Tears, tantrums and high-octane drama
MASTERS OF DANCE
Distributor Keshet International
Producers Keshet; Tedy Productions
Length 22 x 60 minutes plus 1 x 90-minute finale
Broadcaster Keshet (Israel)
This fresh take on the dance show format was the surprise hit of the summer in its native Israel.
Promising tears, tantrums and high-octane drama, Masters Of Dance is a collaboration between Keshet’s production arm and Tedy Productions, whose past joint successes include Rising Star, Master Class and A Star Is Born.
The first dance show to air in Israel for five years, it tasks four leading choreographers with larger-than-life personalities to build their own dance companies.
The experts go head-to-head until the show’s finale, when the studio audience votes for the best dance troupe and the best individual dancer.
The first half of the series focuses on the auditions and the competitiveness among the ‘masters’ to bag the best dancers from a thousand hopefuls. The second act focuses on a series of head-to-head dance battles based around a different theme each week.
Keshet Broadcasting vice-president of content Assaf Blecher says that a highlight of the Israeli version was the ‘TV theme’ challenge, which featured a battle between a Game Of Thrones set and a Fresh Prince Of Bel-Air hip hop-inspired routine.
“Each week, the competition ramps up as the masters try to out-do each other with their dance sets,” Blecher adds.
The first series, which finished airing in Israel last month, performed strongly for public broadcaster Keshet, garnering a peak audience share of 41.7%.
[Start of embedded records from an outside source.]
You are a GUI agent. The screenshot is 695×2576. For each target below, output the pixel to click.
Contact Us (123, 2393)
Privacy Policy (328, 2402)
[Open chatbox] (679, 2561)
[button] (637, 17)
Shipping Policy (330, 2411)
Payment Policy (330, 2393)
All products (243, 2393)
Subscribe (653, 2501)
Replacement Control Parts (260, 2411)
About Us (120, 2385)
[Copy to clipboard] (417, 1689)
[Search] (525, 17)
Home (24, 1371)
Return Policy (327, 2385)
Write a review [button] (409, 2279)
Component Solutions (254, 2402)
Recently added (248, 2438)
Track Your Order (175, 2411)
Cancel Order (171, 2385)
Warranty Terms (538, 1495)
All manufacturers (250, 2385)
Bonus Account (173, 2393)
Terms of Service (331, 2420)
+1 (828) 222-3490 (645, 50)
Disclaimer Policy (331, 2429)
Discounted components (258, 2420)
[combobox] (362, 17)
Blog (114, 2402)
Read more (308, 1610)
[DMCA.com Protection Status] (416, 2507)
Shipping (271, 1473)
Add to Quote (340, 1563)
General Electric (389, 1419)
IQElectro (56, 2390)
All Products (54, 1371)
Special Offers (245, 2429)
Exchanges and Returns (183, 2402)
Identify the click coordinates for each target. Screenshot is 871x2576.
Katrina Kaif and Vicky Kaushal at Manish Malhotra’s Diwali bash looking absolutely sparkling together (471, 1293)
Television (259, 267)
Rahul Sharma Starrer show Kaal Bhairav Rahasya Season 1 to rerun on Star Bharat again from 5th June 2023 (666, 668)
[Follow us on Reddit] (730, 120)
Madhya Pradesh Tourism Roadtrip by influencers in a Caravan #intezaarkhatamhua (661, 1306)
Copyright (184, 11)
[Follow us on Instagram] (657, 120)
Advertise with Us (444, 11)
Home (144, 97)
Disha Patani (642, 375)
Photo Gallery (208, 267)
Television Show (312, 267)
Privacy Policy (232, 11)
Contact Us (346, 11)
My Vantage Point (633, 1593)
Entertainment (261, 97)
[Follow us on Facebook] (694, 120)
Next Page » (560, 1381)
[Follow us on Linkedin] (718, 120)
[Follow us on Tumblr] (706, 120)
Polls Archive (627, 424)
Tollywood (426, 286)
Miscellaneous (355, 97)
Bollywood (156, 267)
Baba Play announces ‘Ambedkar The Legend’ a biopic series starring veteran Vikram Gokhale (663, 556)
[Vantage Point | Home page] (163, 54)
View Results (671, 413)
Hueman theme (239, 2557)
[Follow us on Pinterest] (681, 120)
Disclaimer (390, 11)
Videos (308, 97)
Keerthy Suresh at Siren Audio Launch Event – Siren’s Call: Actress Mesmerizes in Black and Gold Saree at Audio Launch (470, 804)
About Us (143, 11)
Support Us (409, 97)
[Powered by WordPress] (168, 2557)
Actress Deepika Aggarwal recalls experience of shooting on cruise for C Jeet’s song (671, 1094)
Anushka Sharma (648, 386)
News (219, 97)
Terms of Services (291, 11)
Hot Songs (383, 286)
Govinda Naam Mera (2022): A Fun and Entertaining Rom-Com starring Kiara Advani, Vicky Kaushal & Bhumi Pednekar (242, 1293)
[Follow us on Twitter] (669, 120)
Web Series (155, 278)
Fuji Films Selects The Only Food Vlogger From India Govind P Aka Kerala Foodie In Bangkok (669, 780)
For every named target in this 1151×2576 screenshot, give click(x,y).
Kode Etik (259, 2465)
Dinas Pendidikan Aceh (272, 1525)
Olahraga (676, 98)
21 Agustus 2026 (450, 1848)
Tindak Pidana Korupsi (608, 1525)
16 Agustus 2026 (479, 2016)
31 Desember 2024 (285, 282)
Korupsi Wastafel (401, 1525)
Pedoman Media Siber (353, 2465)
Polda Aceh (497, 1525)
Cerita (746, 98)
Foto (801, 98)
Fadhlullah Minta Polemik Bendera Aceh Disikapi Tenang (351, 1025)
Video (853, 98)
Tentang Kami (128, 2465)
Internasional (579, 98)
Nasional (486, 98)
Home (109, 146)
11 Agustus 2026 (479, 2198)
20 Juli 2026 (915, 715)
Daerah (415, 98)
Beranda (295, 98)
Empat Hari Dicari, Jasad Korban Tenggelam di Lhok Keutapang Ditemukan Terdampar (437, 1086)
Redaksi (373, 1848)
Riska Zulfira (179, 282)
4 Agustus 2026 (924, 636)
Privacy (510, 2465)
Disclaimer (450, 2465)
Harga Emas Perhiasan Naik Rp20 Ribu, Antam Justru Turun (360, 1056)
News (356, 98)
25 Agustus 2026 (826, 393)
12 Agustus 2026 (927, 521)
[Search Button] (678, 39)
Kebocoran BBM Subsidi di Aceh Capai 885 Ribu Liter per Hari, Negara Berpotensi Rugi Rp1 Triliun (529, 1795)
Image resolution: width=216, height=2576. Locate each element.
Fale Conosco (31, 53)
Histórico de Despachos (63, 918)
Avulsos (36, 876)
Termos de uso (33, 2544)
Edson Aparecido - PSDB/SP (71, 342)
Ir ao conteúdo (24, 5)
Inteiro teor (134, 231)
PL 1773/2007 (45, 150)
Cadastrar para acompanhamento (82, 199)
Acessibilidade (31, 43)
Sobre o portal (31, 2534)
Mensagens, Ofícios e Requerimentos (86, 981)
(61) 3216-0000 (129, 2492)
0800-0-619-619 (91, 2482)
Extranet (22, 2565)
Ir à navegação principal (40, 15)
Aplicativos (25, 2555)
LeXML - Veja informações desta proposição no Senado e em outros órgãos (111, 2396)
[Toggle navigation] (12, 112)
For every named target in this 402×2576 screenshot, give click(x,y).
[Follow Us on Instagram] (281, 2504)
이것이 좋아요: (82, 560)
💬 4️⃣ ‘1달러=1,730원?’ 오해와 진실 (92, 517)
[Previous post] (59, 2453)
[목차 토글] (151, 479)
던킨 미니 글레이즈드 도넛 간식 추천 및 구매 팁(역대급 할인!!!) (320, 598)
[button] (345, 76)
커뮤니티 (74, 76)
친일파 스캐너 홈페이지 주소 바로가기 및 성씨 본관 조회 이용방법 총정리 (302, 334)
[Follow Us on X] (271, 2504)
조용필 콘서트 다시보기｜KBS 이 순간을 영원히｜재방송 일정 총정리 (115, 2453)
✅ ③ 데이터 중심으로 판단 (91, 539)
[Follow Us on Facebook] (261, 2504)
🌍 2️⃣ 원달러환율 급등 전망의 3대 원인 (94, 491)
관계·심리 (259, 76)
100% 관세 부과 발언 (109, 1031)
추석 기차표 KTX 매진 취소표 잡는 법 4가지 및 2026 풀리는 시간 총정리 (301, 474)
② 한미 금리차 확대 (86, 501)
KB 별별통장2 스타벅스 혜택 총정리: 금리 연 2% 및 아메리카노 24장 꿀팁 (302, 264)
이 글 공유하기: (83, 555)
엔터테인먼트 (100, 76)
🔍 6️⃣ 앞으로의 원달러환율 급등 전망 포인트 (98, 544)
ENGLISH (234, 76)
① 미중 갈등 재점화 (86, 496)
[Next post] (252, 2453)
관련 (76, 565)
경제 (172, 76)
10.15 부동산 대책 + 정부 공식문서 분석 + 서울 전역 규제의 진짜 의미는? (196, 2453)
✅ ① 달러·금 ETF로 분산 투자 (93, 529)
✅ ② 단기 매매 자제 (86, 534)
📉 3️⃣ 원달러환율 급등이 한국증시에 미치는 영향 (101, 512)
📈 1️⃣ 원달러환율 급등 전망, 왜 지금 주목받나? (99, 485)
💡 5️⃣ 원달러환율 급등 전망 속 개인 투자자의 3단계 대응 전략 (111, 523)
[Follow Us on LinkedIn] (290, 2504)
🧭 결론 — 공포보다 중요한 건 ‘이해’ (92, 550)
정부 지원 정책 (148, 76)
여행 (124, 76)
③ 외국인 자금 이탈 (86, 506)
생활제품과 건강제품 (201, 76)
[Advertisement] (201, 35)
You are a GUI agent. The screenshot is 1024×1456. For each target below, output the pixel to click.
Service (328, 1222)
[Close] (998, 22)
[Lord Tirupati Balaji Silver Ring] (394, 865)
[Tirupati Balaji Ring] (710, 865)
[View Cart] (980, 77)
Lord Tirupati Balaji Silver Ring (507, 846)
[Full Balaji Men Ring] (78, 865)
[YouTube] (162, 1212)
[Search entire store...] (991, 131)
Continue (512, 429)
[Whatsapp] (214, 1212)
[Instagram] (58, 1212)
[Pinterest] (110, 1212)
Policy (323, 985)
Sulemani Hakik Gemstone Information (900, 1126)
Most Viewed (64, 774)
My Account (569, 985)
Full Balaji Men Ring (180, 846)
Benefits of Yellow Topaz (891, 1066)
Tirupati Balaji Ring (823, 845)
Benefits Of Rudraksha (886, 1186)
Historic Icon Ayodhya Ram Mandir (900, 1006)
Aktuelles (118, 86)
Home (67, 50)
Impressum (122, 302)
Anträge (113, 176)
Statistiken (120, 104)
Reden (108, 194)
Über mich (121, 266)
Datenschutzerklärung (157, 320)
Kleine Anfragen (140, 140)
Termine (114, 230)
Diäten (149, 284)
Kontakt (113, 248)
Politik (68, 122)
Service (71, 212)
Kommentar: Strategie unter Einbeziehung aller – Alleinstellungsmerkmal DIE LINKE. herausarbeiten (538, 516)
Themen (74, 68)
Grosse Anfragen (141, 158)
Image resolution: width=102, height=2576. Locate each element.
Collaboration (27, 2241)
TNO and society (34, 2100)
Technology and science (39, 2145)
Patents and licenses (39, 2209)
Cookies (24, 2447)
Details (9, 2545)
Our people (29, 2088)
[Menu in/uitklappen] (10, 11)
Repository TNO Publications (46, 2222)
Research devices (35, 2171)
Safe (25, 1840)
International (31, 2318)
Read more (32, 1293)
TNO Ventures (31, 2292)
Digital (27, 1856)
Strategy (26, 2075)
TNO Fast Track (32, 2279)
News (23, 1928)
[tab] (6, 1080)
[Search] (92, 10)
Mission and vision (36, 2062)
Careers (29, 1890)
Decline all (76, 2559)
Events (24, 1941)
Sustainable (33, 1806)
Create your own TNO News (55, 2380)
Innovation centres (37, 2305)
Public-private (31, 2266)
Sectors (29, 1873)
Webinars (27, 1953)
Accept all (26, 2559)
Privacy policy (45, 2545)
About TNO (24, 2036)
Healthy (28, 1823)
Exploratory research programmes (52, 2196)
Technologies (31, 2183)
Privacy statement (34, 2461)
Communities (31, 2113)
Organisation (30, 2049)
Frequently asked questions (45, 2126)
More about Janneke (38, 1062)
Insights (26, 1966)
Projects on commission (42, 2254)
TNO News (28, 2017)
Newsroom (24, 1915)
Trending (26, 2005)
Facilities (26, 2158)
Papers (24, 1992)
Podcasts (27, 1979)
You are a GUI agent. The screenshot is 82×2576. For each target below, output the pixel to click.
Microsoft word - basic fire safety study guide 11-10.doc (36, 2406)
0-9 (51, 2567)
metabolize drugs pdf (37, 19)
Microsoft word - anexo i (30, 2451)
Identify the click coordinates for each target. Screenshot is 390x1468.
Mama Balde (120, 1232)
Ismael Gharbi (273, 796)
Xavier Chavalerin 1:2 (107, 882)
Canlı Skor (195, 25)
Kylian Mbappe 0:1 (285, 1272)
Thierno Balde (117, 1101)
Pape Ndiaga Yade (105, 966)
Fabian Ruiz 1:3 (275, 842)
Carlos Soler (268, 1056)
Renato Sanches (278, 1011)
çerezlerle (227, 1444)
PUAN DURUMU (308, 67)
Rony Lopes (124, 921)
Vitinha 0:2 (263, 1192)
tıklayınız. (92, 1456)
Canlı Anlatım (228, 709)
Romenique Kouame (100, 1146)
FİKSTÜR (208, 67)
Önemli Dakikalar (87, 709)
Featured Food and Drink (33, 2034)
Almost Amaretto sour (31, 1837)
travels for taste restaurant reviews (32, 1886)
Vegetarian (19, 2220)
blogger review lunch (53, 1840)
“That’s almost unheard of on free-to-air TV for a brand new show during the summer months, when most of our small country heads out of town,” says Keshet vice-president of distribution Kelly Wright.
“Part of this show’s appeal with young audiences is that they get to watch young people stand up for what they believe in”
Kelly Wright, Keshet
She says the show attracted particularly strong ratings during the audition period.
“There was one key moment in the show where we met a young dancer who was estranged from their very religious family,” she reflects. “For a while, they had tried to live in both worlds, but it didn’t work out.
“Then during the show, the dancer’s family turned up in the studio to watch their child perform. That was a huge moment. I think part of this show’s appeal with young audiences is that they get to watch young people stand up for what they believe in.”
This youth appeal has helped the show galvanise a strong online following on Keshet’s Mako web portal, where it has had 3.7 million views (equal to 74% of all smartphone users in the country).
It comes with an online-only companion show, From The Rehearsal Room, which goes behind the scenes. This garnered a further 30,000 views per webisode on Mako.
Keshet International believes Masters Of Dance will perform well in all territories where dance formats have become established.
Wright says there has been buyer interest in the US following pitches to the networks, as well as Scandinavia. The distributor is now targeting key territories such as India, Germany and Mexico.